O’Connor sees it attracting “North Americans” – wealthy ones – who are happy to send their children to university in the relative safety of Ireland and who want them to be able to either bring their own horse or buy one here. “There are places like this near the airports in Germany but this is the first one here.”
But he also envisages it as a “centre of excellence” employing around 20 staff, bringing on the standard of young Irish showjumpers who will not have to base themselves abroad as he did for so many years during his career.
He is already working with a few who impress him – brothers Max and Tom Wachman who are breaking onto the Irish team and are the grandsons of John and Sue Magnier, owners of Coolmore Stud.
“Ireland is kind of the envy of the rest of the world in how it churns out riders.
“Ireland has always been lucky for me,” he says simply, when asked why he has chosen to base himself here.
“It’s harder to base yourself here because we don’t have the venues like they do in Europe but, for me, home is home and we’ve put down our roots here.
“It’s where we want our kids to be educated and where we want them to grow up.
“It’s harder to convince people to come to Ireland.
“But I’m proud of Ireland. I’m proud of my heritage. I wanted to create something, a legacy for my family. And for later in life as well.”
The grounds feature a full, professional-standard showjumping arena. It could be the RDS and, indeed, the jumps have a familiar look about them.
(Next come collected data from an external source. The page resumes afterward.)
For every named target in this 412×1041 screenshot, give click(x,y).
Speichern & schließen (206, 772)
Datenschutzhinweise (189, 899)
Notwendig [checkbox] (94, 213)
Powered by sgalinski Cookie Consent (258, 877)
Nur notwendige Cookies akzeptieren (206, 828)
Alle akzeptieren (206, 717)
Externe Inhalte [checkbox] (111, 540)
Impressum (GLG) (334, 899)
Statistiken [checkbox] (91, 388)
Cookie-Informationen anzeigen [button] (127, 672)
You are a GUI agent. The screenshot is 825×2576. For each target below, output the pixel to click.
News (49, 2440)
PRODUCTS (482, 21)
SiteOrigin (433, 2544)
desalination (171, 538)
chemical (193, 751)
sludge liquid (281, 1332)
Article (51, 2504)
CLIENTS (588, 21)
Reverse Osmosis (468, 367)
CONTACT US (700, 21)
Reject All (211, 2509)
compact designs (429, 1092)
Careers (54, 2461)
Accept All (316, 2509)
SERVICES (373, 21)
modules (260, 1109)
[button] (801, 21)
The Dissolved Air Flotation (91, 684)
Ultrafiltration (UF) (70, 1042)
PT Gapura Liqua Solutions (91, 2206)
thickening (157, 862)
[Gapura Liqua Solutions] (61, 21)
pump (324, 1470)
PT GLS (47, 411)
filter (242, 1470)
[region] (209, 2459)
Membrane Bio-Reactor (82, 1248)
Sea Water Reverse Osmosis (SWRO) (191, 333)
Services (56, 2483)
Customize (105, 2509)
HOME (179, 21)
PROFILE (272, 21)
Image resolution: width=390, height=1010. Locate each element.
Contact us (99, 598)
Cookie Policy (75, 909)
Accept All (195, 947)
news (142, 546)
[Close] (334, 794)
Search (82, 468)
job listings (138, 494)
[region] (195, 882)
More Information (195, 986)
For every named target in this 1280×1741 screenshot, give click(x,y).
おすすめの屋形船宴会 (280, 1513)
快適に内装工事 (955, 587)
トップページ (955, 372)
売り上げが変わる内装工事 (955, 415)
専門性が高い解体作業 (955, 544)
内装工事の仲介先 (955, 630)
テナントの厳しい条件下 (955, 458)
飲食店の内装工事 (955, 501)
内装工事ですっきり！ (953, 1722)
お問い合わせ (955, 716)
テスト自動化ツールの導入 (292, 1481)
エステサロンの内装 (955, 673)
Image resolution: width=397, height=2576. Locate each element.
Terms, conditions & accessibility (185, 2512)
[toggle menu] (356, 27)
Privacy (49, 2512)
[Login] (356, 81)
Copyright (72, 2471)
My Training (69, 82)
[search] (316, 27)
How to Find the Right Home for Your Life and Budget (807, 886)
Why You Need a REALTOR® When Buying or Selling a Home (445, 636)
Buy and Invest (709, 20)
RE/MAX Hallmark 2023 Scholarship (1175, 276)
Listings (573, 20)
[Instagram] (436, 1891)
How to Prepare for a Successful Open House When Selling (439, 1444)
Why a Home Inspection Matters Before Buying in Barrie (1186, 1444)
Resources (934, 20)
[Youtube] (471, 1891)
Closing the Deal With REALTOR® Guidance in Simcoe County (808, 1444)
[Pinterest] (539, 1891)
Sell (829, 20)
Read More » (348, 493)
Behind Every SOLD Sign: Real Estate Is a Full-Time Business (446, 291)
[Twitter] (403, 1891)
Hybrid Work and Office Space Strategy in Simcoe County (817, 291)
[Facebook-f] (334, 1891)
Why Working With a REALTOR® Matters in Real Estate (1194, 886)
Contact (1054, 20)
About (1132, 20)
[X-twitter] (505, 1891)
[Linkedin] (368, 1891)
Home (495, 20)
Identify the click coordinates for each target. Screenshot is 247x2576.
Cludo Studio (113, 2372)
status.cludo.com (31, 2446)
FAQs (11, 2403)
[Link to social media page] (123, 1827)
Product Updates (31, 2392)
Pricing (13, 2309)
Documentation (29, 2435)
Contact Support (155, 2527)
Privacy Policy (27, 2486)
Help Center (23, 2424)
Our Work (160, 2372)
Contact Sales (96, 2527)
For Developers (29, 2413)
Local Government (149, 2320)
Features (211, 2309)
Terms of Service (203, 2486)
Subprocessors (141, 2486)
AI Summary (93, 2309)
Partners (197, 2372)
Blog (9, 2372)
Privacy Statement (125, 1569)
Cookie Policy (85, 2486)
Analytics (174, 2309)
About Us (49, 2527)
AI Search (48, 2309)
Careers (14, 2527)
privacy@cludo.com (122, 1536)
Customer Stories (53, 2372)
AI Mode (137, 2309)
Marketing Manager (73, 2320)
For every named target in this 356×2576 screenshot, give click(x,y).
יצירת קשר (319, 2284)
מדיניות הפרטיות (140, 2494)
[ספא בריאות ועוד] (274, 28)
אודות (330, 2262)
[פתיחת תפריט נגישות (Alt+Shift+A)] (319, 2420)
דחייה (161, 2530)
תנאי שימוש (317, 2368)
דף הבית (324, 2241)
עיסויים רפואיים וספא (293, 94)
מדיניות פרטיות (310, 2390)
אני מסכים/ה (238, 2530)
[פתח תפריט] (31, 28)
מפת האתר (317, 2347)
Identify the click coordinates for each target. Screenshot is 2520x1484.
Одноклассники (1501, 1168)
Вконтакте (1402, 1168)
There is the one with the red Georgian doors and the one with the old-style telephone boxes, both from the Dublin Horse Show.
O’Connor is something of a collector – every time he takes a shine to one, or he encounters a jump that a horse finds particularly difficult, he gets a replica made.
“I know a jump maker in Germany,” he explains.
One of his favourites features the much-quoted poem, If by Rudyard Kipling – said to have been written with Dr Leander Starr Jameson in mind, who led about 500 of his countrymen in a failed raid against the Boers, in South Africa.
It begins: “If you can keep your head when all about you. Are losing theirs and blaming it on you, If you can trust yourself when all men doubt you, But make allowance for their doubting too.”
O’Connor’s own brush with adversity has gone down in the annals of notoriety. His horse, Waterford Crystal, tested positive for banned substances in the Athens Olympics of 2004.
This was followed by a bizarre sequence of events.
It started with a missing ‘B sample’ followed by a late-night break-in at the headquarters of the Irish Equestrian Federation in Kill, Co Kildare, which saw a file related to the positive test of another of O’Connor’s horses to be the only thing taken.
In the end, O’Connor was stripped of his gold medal, though the IEF accepted his version of events and established that “he was not involved in a deliberate attempt to affect the performance of the horse”.
“It was a lifetime ago”, says O’Connor. “But it was like anything, any setback you come back stronger.”
Winning the bronze in the London Olympics eight years later was a “nice redemption”.
“It was not so much for me because I’m fairly thick-skinned about everything but it was more for my family and the people around me.
“And I don’t look back at that period of my life and say ‘God, that’s disaster’.
“It’s just like a progression or another chapter.”
He still has two empty spots on the skylight turret of his stables where the pictures of his three Olympic medals hang – and believes he has two more Games left in him before his target retirement age of 48, with Paris in 2024 and Los Angeles in 2028.
“You could win Grand Prix all over the world. But the Olympic Games is where it’s at because it touches the man on the street.”
Meanwhile, his ultimate ambition is to jump on the team alongside one or both of his students.
“They have a lot of ability and it would be the dream to be able to have coached people from the beginning up to that level.”